- [STATED EXERCISE] Recast the lines as a Markdown table with the columns Row and Line. Begin at the line that contains "The width and height of the screenshot is (1351, 653).", stop after the line that contains "Open page number dropdown", skip blank lines, and leave the pictures out.

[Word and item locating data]
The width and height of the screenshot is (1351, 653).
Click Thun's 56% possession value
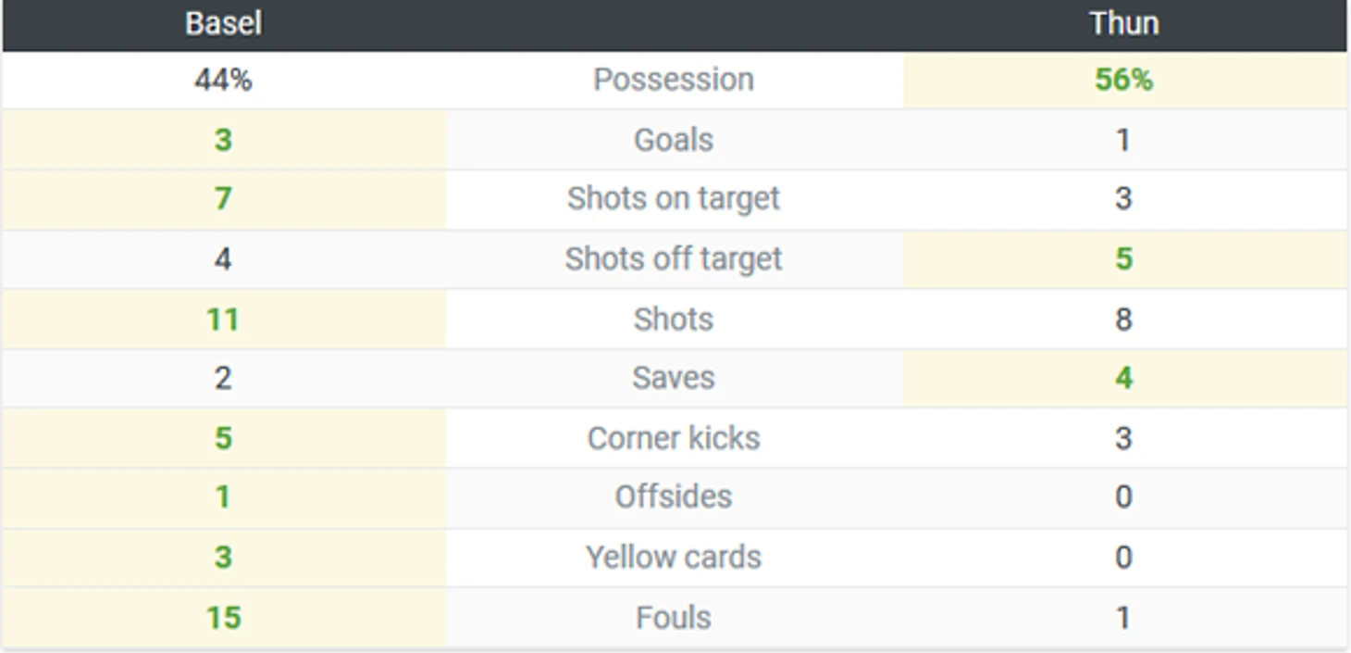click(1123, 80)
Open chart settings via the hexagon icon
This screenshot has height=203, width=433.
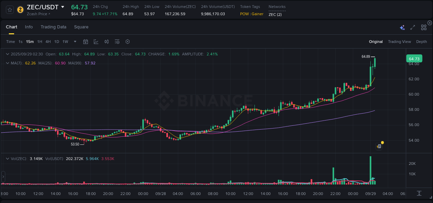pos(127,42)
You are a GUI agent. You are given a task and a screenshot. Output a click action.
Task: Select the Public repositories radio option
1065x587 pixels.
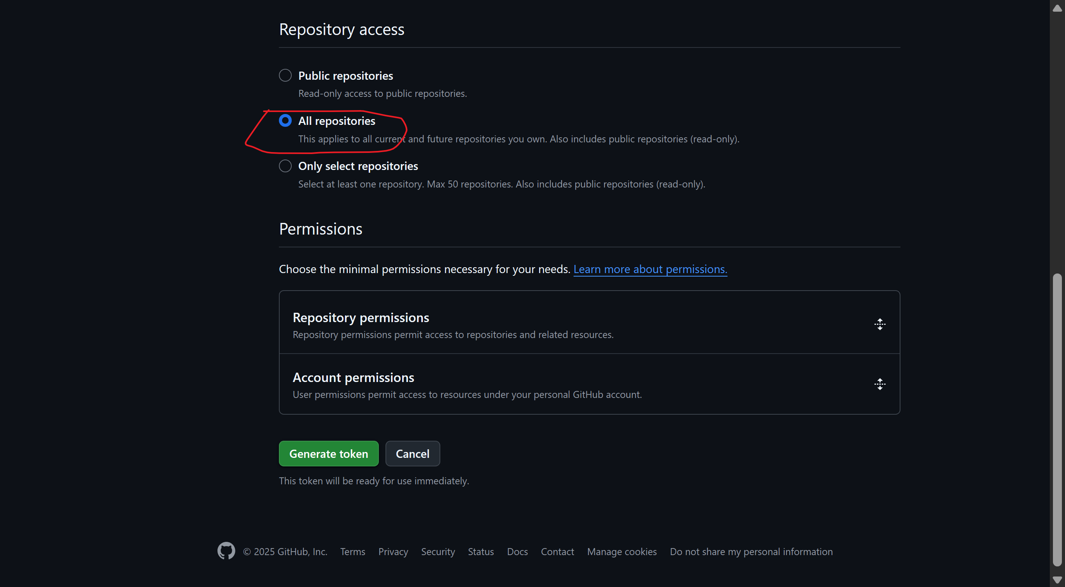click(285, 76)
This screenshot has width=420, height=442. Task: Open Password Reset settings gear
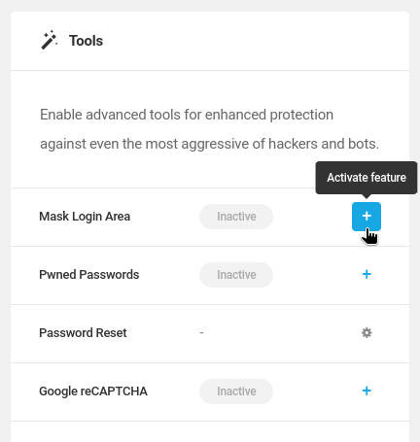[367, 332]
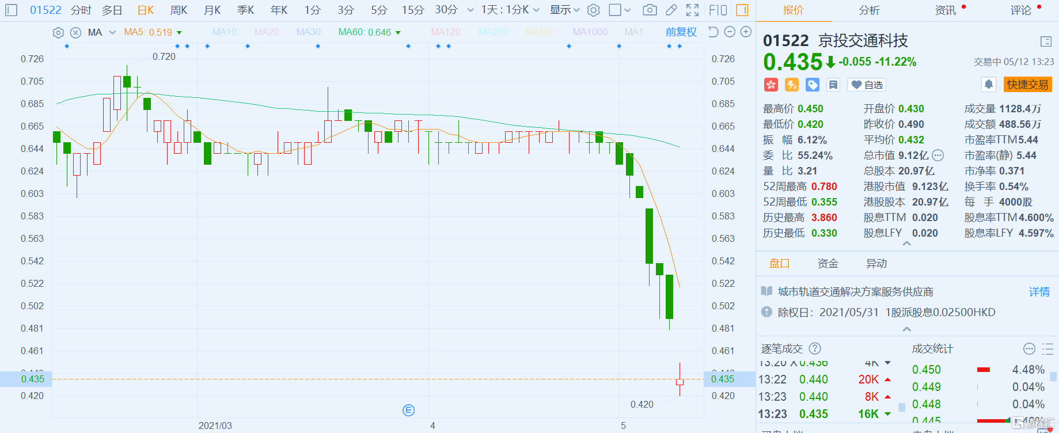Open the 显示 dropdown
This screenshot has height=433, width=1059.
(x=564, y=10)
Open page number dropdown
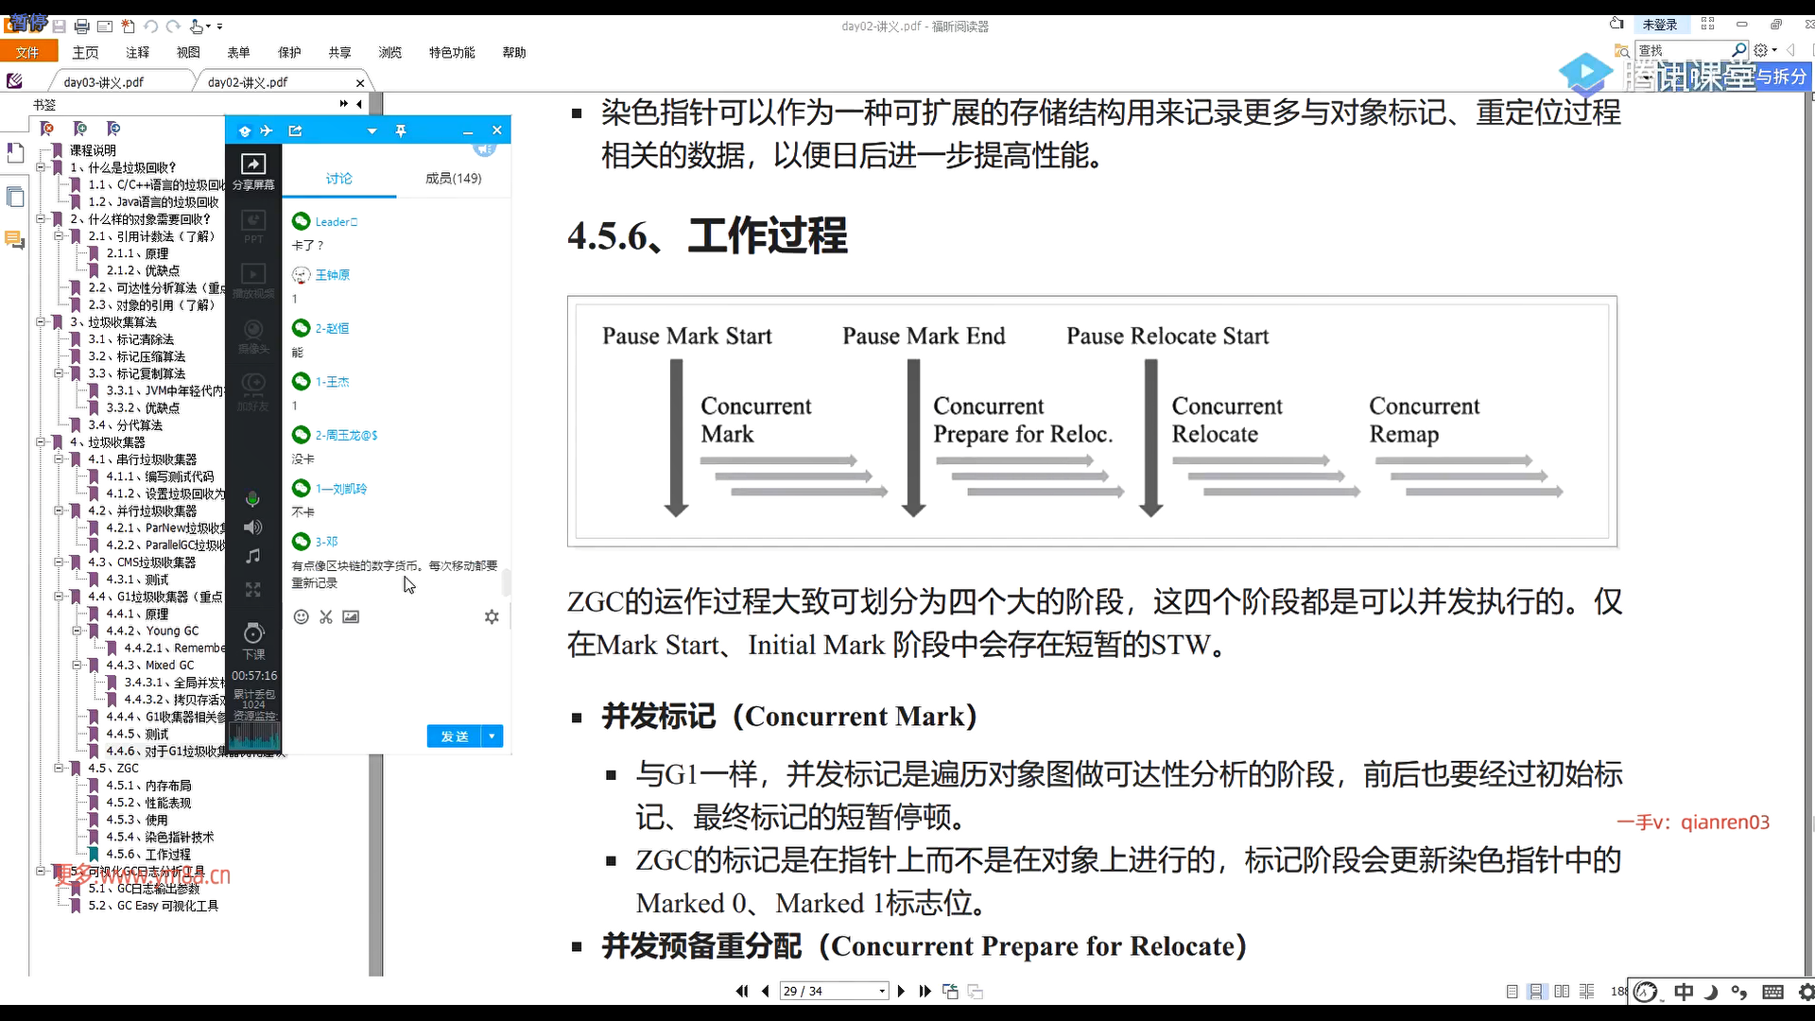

---

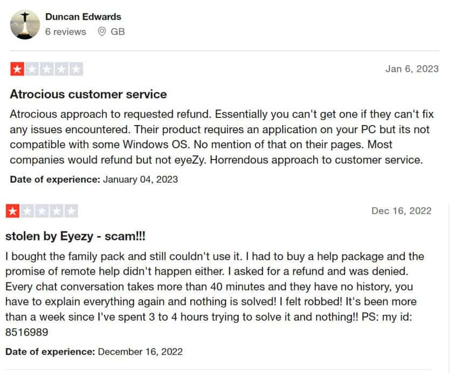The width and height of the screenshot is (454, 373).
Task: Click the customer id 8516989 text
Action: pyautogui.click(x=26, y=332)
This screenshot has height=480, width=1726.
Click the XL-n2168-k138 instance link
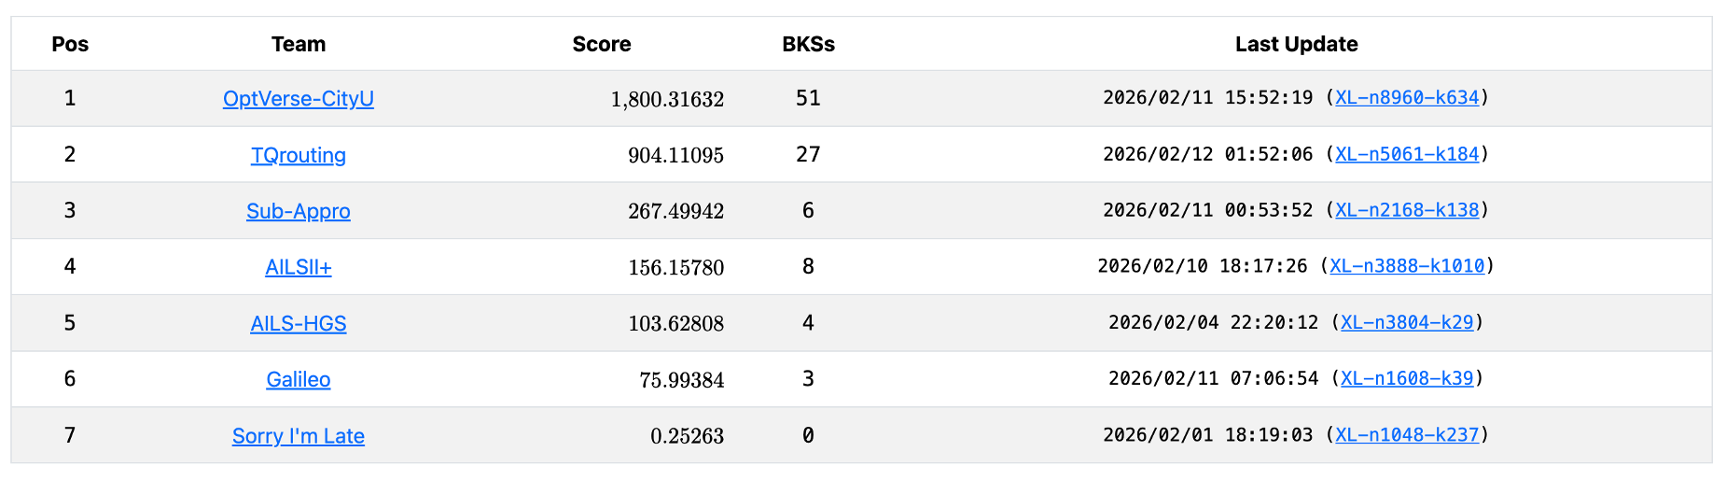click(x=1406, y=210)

- [RESULT FOR THIS TASK]
| Row | Line |
|---|---|
| 1 | The width and height of the screenshot is (1351, 653). |
| 2 | Click Thun's 56% possession value |
| 3 | click(1123, 80) |
| 4 | Open chart settings via the hexagon icon |
| 5 | This screenshot has height=203, width=433. |
| 6 | pos(127,42) |
| 7 | You are a GUI agent. You are given a task and a screenshot. Output a click action. |
| 8 | Task: Select the Public repositories radio option |
| 9 | 1065x587 pixels. |
| 10 | click(285, 76) |
| 11 | This screenshot has width=420, height=442. Task: Open Password Reset settings gear |
| 12 | [367, 332] |
| 13 | Open the 显示 dropdown |
| 14 | This screenshot has height=433, width=1059. |
| 15 | (x=564, y=10) |
| 16 | Open page number dropdown |